Whenever I test AV’s, I also check the malware for testing with CCE Custom Scan & also compares it with CIS detection. And CCE always detects more than CIS as it has more powerful scanners.
I think CAV in CIS should have those powerful CCE Scanners in RealTime i.e CAV should have advanced section wherein you can enable Advance Protection/Detection of Malware i.e Enable CCE Scanners in RealTime Protection. And Proactive config may have this enabled by default. The same for OnDemand too.
What about a whitelisted malware infection that CIS isnt capable to completely remove?
I believe at sometimes, cleaning is very useful (2 in 1), no matter what AV you are using since there is no 100% protection (there will always be bypasses).
:-TD :-TD :-TD
No, no, no.
How many times will you ask about the same thing?
CIS is to prevent infection with sandbox and HIPS, it’s not specialized to clean and detection is just a background.
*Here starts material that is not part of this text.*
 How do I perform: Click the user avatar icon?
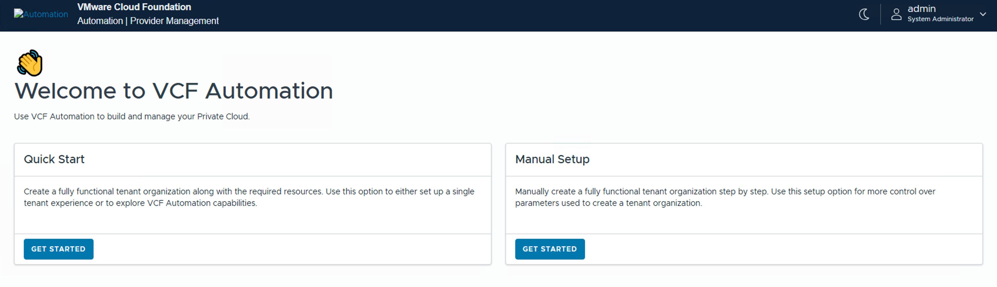[896, 14]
CCE scanner produces a lot of FP too.
I’m against of any CCE and CIS integration. In fact rootkit scanner should be deleted from CIS.
I honestly believe that CLEANING and PROTECTING are 2 different things.
But I also believe that at somepoint you need both at the same time.
Why? As you would have false-positives and bypasses in the CLEANING process, you would also have bypasses and whitelisted malware infecting the so called PROTECTED “clean” PC with CIS. In other words, You will never have a 100% clean/protected PC as you would never have a 100% effective tool to clean all existing malware. At that point is where Cleaning and Protecting meet and complete each other.
I am strongly in favor of combining CCE scanners into CIS. IF it were possible for CIS to provide 100% protection then Melih’s argument would make sense, but CIS does not and never will provide 100% protection so there will be occasions where CCE capabilities are required. An example of this (which applies to any security suite) would be zero-day malware that has bypassed CIS but can be disinfected once the signatures and/or software have been updated.
If Melih were trying to market an advanced 4-wheel drive vehicle in the same way that CIS and CCE are presented it would only use 2-wheel drive for ordinary terrain, and to switch to 4-wheel drive for the really rugged stuff it would be necessary to stop the engine and manually engage 4-wheel drive from outside the vehicle. He would lose a lot of sales to the competition who could provide automatic 4-wheel drive engagement while on-the-move.
So, Melih you need to look at CIS from an ordinary user’s point of view, NOT from a technical point of view. Of course it is easier to separate protection and cleaning but most ordinary users want and expect automatic cleanup of any infections. Apart from various boot-time disinfection CDs do you know of any other security suites that separate protection and cleaning? If you want CIS to be considered serious mainstream security it must provide excellent protection, excellent disinfection, be suitable for novices to use, and it must be seen to be competitive with other security suites (i.e. very easy to use with very high detection rates).